··· Blok Teks ···
Jakarta - Sebuah solusi wajib telah diperlihatkan pemerintah dengan menggelontorkan dana besar untuk mengembangkuatkan pangkalan militer Natuna. Lewat pintu APBN-P 2016 dikucurkan dana besar 1,3 Trilyun untuk memperkuat teritori Natuna yang sering disenggol bahkan ditabrak kewibawaan teritorinya. Ini solusi wajib sebab jika tidak sekarang, maka buyarlah harapan membangun benteng berkapasitas banteng. Jangan menunda-nunda lagi karena ancaman sudah nyata.
Demikian juga dengan kucuran anggaran pertahanan dalam tiga tahun masa pemerintahan Jokowi mendatang. Prediksi yang dijadikan indikator adalah ancaman itu sudah nyata, ancaman itu bukan wacana tapi sudah di depan mata. Kalau masih ada yang bilang kita tak punya musuh berarti mata pikirnya atau jernih hatinya sedang terserang katarak. Musuh militer Indonesia jelas di depan mata meski secara diplomatik kita tak punya musuh. Itu kan bahasa diplomatik.
Perairan Natuna sudah menjadi ruangan uji nyali bagi militer Indonesia. Sudah berulang kali kapal nelayan Cina dan tetangga lain memasuki peraairan ZEE Natuna. Terakhir beberapa hari lalu KRI Imam Bonjol 384 menangkap 1 dari 12 kapal nelayan Cina yang memasuki ZEE Natuna. Drama di lapangan cukup menegangkan karena kapal Coast Guard Cina yang ukurannya besar berupaya mendatangi dan menghalangi KRI yang membawa kapal nelayan Cina ke pelabuhan Natuna. Namun 4 KRI yang berada di sekitar kejadian mampu mengusir kapal penjaga pantai Cina.
Pertanyaannya kan bukan sekedar urusan dengan kapal nelayan Cina. Tetapi bukankah kita sedang menghadapi ancaman serius dari sebuah negeri yang haus akan sumber daya kelautan yang kaya untuk kebutuhan masa depan negeri semilyar orang itu. Pertanyaannya kemudian apakah kita sanggup terus menerus menghadapi tekanan invasi kapal nelayan Cina yang di back up kapal penjaga pantai berteknologi tinggi secara terus menerus. Bagaimana jika Cina menyebar kapal perang destroyer dan kapal selamnya. Apalagi Cina sudah membangun pangkalan militer di LCS dan menempatkan jet tempur, rudal, radar dan kapal perang di perairan sengketa itu.
··· Daftar Data ···
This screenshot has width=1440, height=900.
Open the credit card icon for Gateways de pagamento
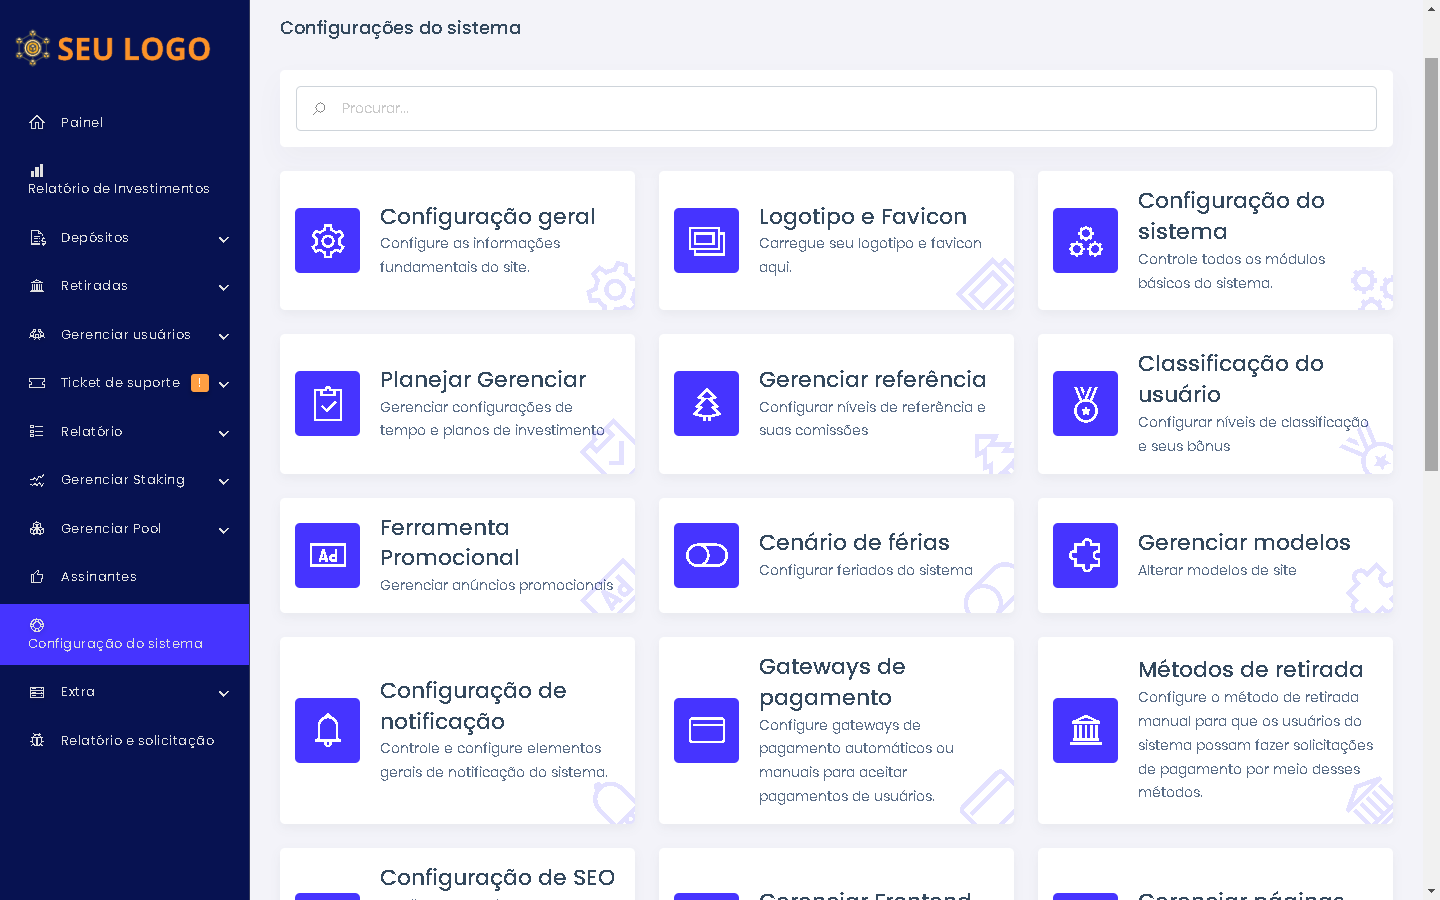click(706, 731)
···
··· Daftar Data ···
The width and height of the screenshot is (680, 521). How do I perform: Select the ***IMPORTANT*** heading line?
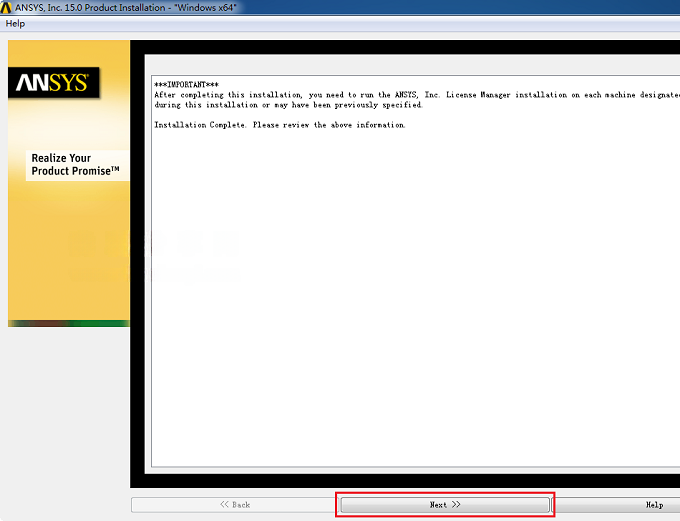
···
Ketentuan Tugas – Teruskan teks tentang pertahanan Natuna, dimulai setelah kalimat terakhir yang tercantum. Entri-entri tersebut merupakan bahan tersendiri yang terpisah dari teks tentang pertahanan Natuna.

Hasil Tugas –
Jawaban dari semua permasalahan itu adalah percepatan perkuatan armada angkatan laut dan angkatan udara. Harus ada upaya mempercepat pesanan untuk ketersediaan isian alutsista khususnya matra laut dan udara. Produksi kapal perang yang sedang dilakukan PT PAL saat ini berupa pembuatan 2 kapal perang jenis PKR 10514 harus bisa ditambah minimal 5 unit lagi secara paralel sehingga pada tahun 2020 kita punya tambahan 7 KRI gres. Demikian juga dengan 3 kapal selam Changbogo yang operasionalnya akan diterima awal tahun 2017, 2018, 2019 harus bisa ditambah minimal 2 lagi sehingga seluruhnya mencapai 5 unit kapal selam baru pada tahun 2020.
Beberapa KRI siaga di pangkalan perbatasan
Angkatan udara sami mawon. Setelah sign 8 Sukhoi SU35 tahun ini, diharapkan tahun depan ada lagi kontrak 16 unit jet tempur F16 Viper, kemudian tahun berikutnya lagi kontrak kedua 8 Sukhoi SU35 sehingga jumlahnya mencapai 16 unit alias 1 skuadron. Untuk urusan Natuna dan pulau-pulau terluar lainnya kita perlu banyak jet fighter sebagai unsur patroli, pencegat dan pre emptive strike. Maka persebaran jet-jet tempur merupakan salah satu jawaban untuk kehadiran yang disegani di batas teritori.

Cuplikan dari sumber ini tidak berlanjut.